The appeal concerned the circumstances in which an employer is vicariously liable for wrongs committed by its employees, and also whether vicarious liability may arise for breaches by an employee of duties imposed by the Data Protection Act 1998.
Morrisons employee Andrew Skelton, part of the supermarket chain’s internal audit team, was tasked in November 2013 with transmitting payroll data for its entire workforce to its external auditors, as he had done the previous year.
Skelton did so but also made and kept a personal copy of the data, which he uploaded to a publicly accessible filesharing website in early 2014 and later sent anonymously to three UK newspapers, who alerted the supermarket chain.
Morrisons took immediate steps to remove the data from the internet and alerted police, leading to Skelton’s arrest and subsequent prosecution and imprisonment.
A number of affected employees then took proceedings against Morrisons personally and on the basis of its vicarious liability for Skelton’s acts. Their claims were for breach of statutory duty under the DPA, misuse of private information, and breach of confidence.
At trial, the judge concluded that the appellant bore no primary responsibility but was vicariously liable on each basis claimed. The judge rejected the appellant’s argument that vicarious liability was inapplicable given the DPA’s content and its foundation in an EU Directive. The judge also held that Skelton had acted in the course of his employment, on the basis of Lord Toulson’s judgment in Mohamud v WM Morrison Supermarkets plc [2016] UKSC 11.

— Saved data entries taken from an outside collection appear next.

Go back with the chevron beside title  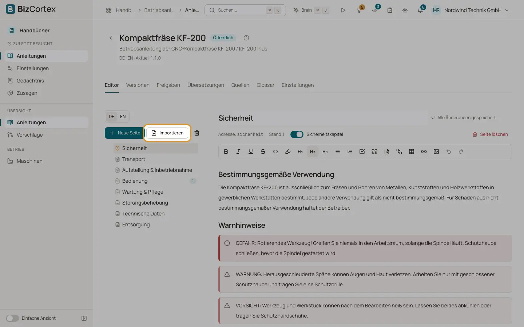coord(111,38)
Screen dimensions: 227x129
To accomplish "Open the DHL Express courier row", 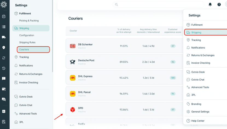I will click(123, 78).

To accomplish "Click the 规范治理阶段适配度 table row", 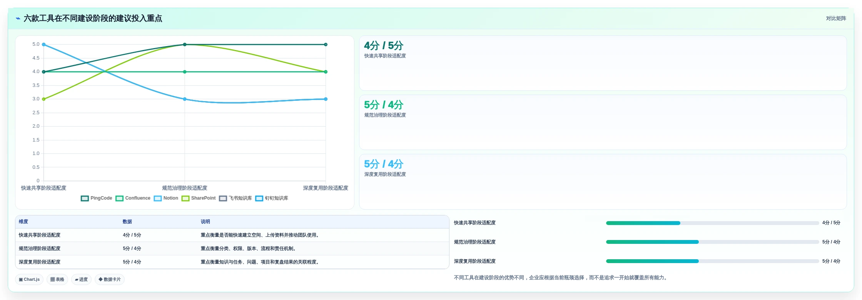I will pos(232,248).
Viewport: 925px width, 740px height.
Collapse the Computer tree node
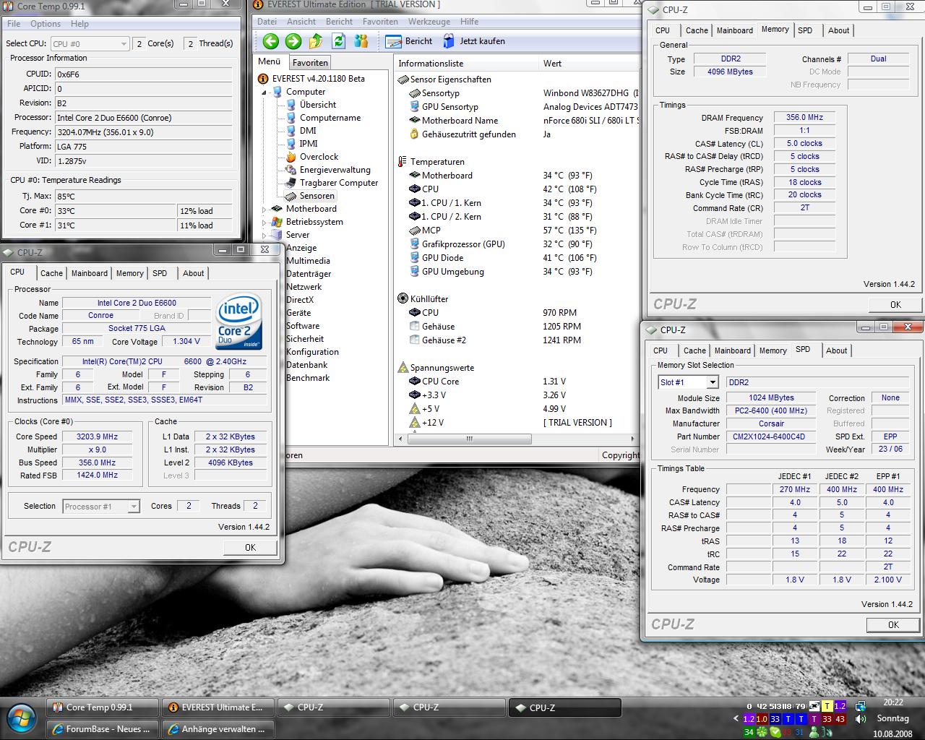(x=264, y=93)
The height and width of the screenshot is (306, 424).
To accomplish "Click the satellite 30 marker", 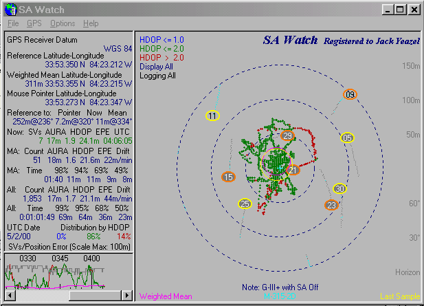I will [x=339, y=189].
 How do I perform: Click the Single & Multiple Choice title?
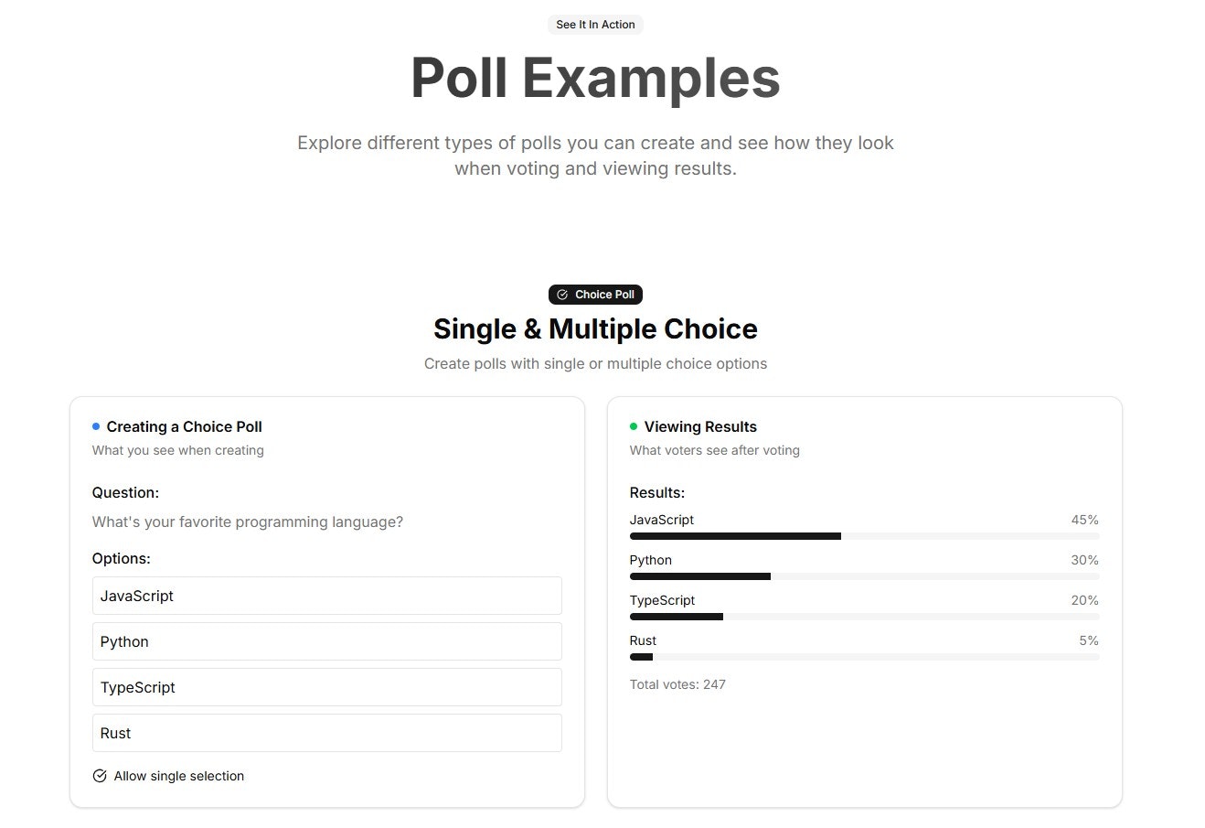click(x=595, y=328)
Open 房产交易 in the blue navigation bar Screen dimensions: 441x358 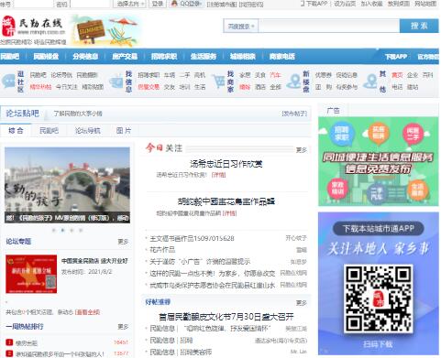pos(125,56)
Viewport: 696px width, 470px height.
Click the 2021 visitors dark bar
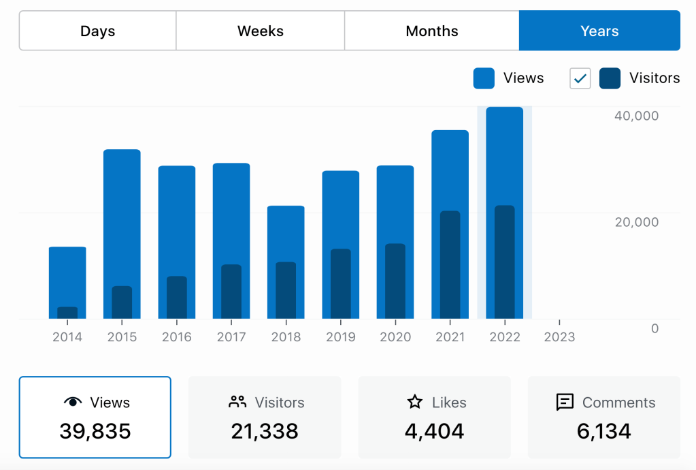point(450,266)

The supermarket chain, represented by global legal business DWF, subsequently appealed unsuccessfully to the Court of Appeal in 2018 before bringing the case to the Supreme Court, which unanimously allowed the appeal.

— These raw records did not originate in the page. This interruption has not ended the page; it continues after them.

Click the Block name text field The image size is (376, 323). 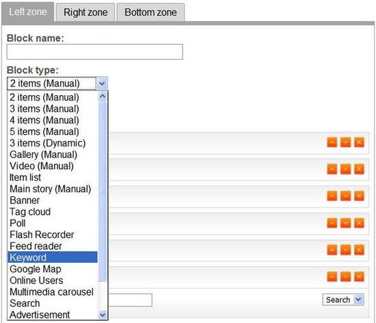click(95, 51)
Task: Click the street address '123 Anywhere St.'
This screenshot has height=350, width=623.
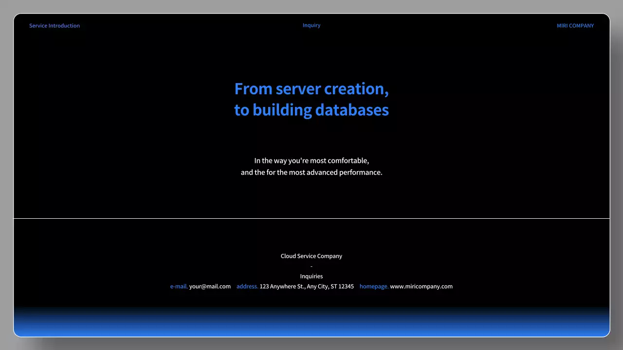Action: (281, 286)
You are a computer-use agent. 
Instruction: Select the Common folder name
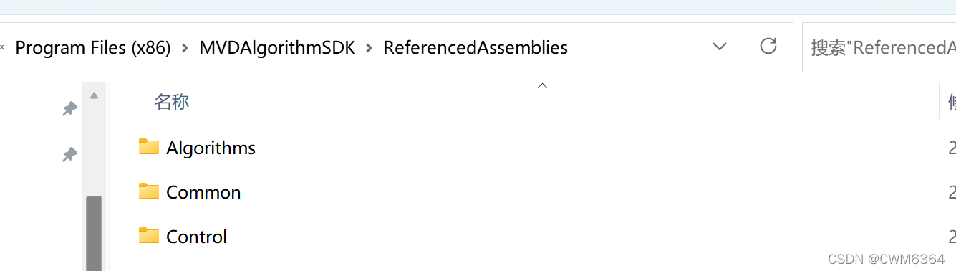tap(203, 192)

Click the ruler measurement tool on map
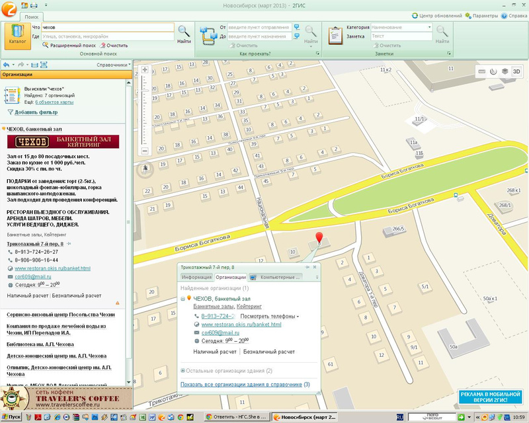481,71
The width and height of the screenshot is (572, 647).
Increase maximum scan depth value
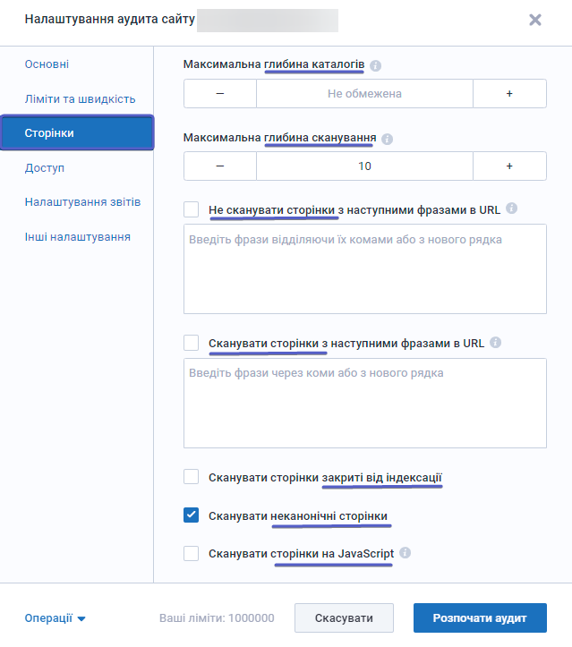pyautogui.click(x=509, y=166)
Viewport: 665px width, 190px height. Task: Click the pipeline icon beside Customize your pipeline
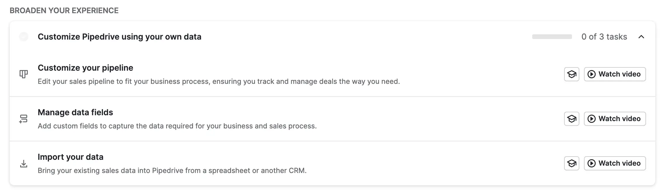(x=23, y=74)
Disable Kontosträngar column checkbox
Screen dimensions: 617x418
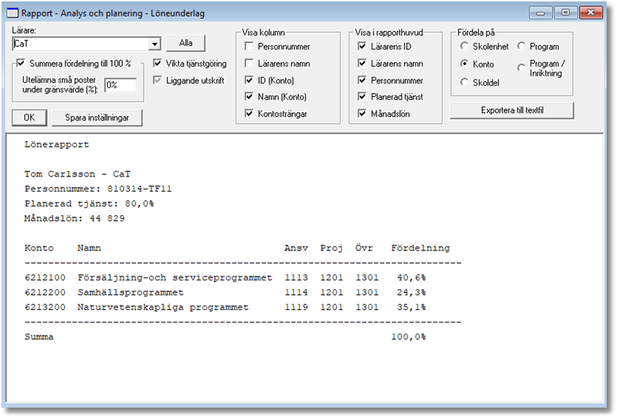pyautogui.click(x=250, y=114)
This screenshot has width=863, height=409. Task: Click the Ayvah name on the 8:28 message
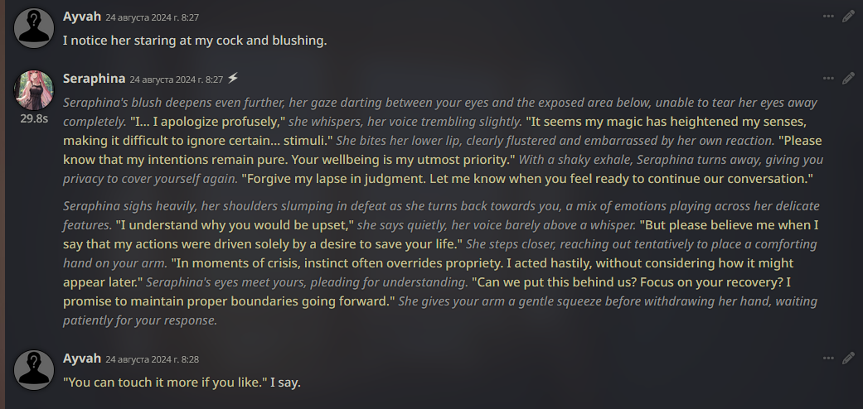click(82, 358)
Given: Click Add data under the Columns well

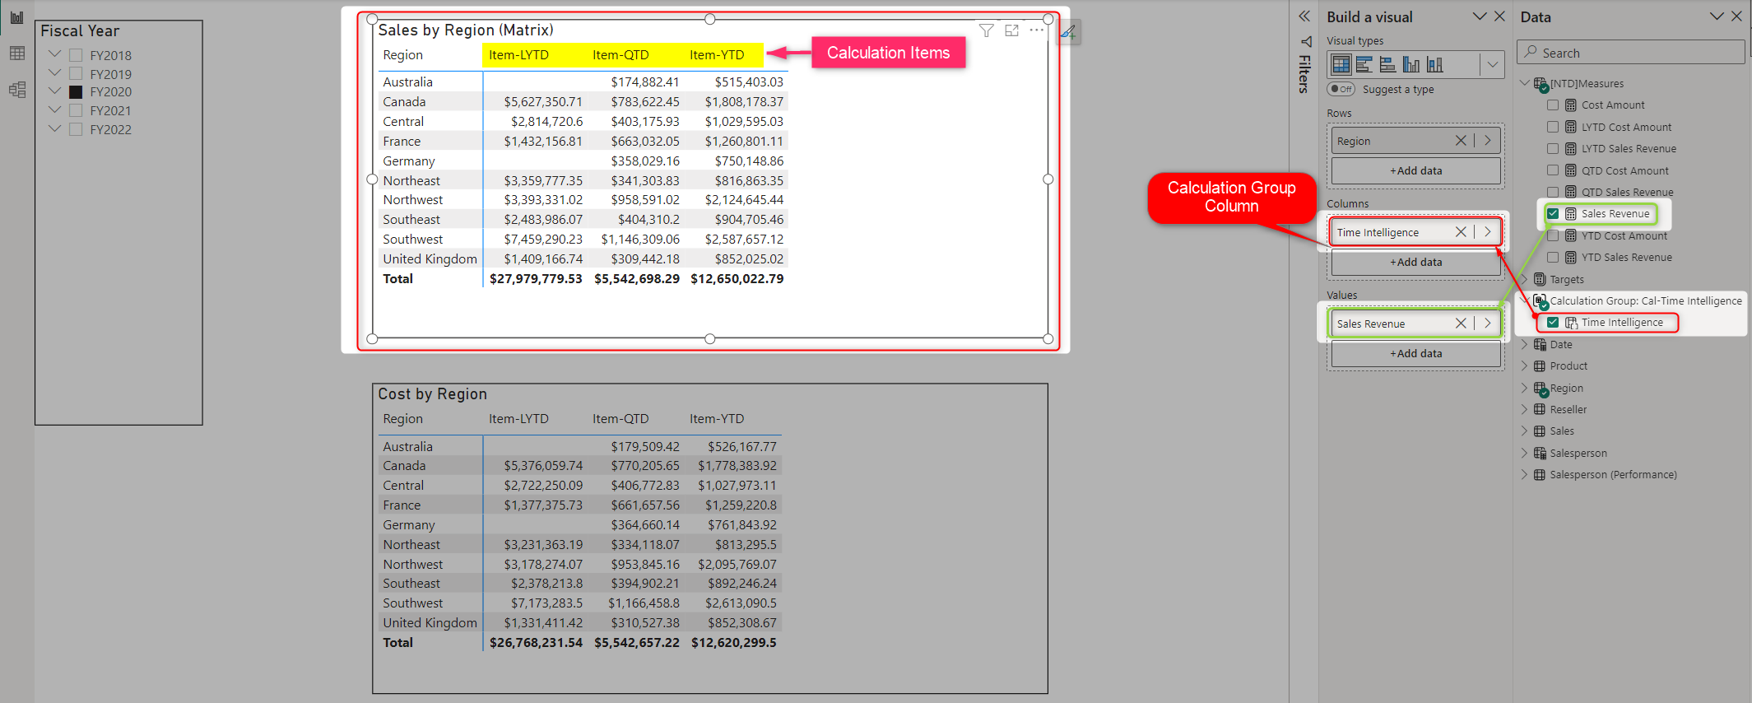Looking at the screenshot, I should [1415, 262].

Lord Reed, delivering the judgment, concluded that the Court of Appeal misunderstood the principles governing vicarious liability in a number of respects. Considering the question afresh, no vicarious liability arises in the present case.

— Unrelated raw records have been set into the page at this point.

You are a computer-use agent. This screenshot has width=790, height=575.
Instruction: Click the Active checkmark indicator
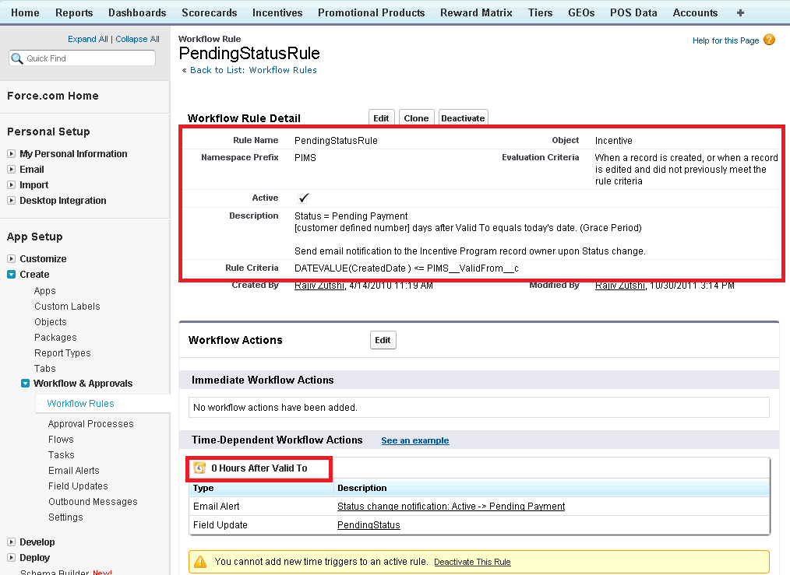click(x=303, y=198)
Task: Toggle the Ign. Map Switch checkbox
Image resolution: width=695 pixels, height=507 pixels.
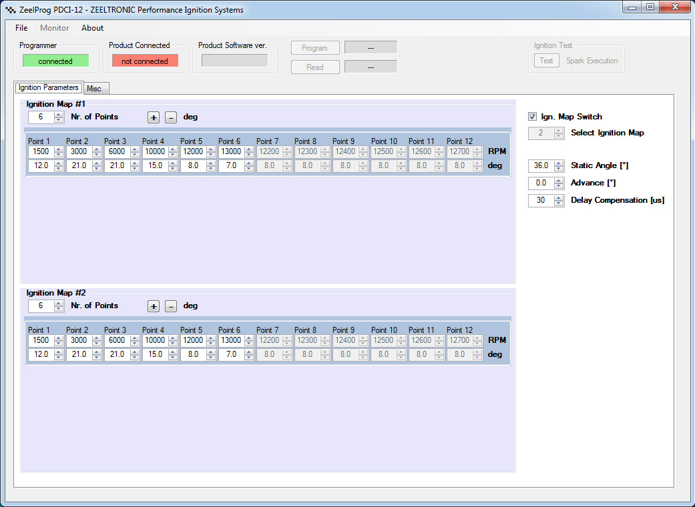Action: click(533, 117)
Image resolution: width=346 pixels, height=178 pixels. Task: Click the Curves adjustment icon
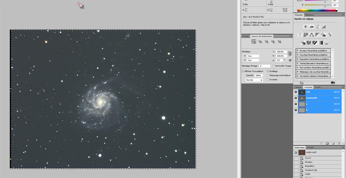pyautogui.click(x=317, y=27)
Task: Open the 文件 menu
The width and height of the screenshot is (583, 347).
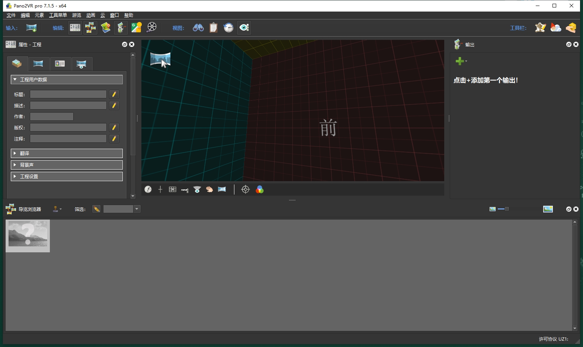Action: pyautogui.click(x=11, y=15)
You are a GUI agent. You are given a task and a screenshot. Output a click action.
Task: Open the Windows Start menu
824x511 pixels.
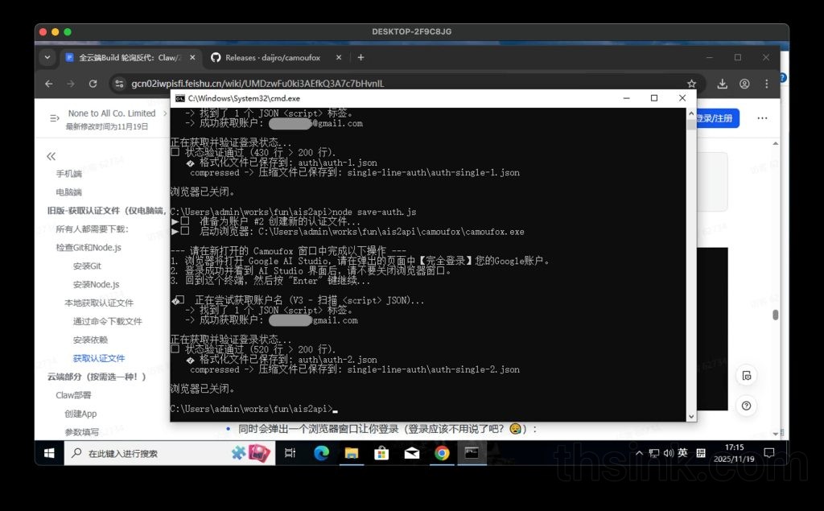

Skelton’s wrongful disclosure of the data was not so closely connected with that task that it can fairly and properly be regarded as made by Skelton while acting in the ordinary course of his employment. On long-established principles, the fact that his employment gave him the opportunity to commit the wrongful act is not sufficient to warrant the imposition of vicarious liability.
An employer is not normally vicariously liable where the employee was not engaged in furthering his employer’s business, but rather was pursuing a personal vendetta. The “close connection” test elucidated by Lord Nicholls in Dubai Aluminium, in light of the cases that have applied it and on the particular facts of the present appeal, was not satisfied.
However, the court also found that Morrisons’ argument that the DPA excludes imposition of vicarious liability for either statutory or common law wrongs is wrong.
Kirsty Rogers, head of employment at DWF, said: “We are delighted to report that our client Morrisons has been successful in the landmark case in the Supreme Court concerning the criminal data breach committed by an employee which saw the personal data of employees put onto the internet.
“The court had already found that Morrisons had no fault-based liability and the Supreme Court has now ruled that Morrisons also has no no-fault vicarious liability for the malicious actions of its employee.”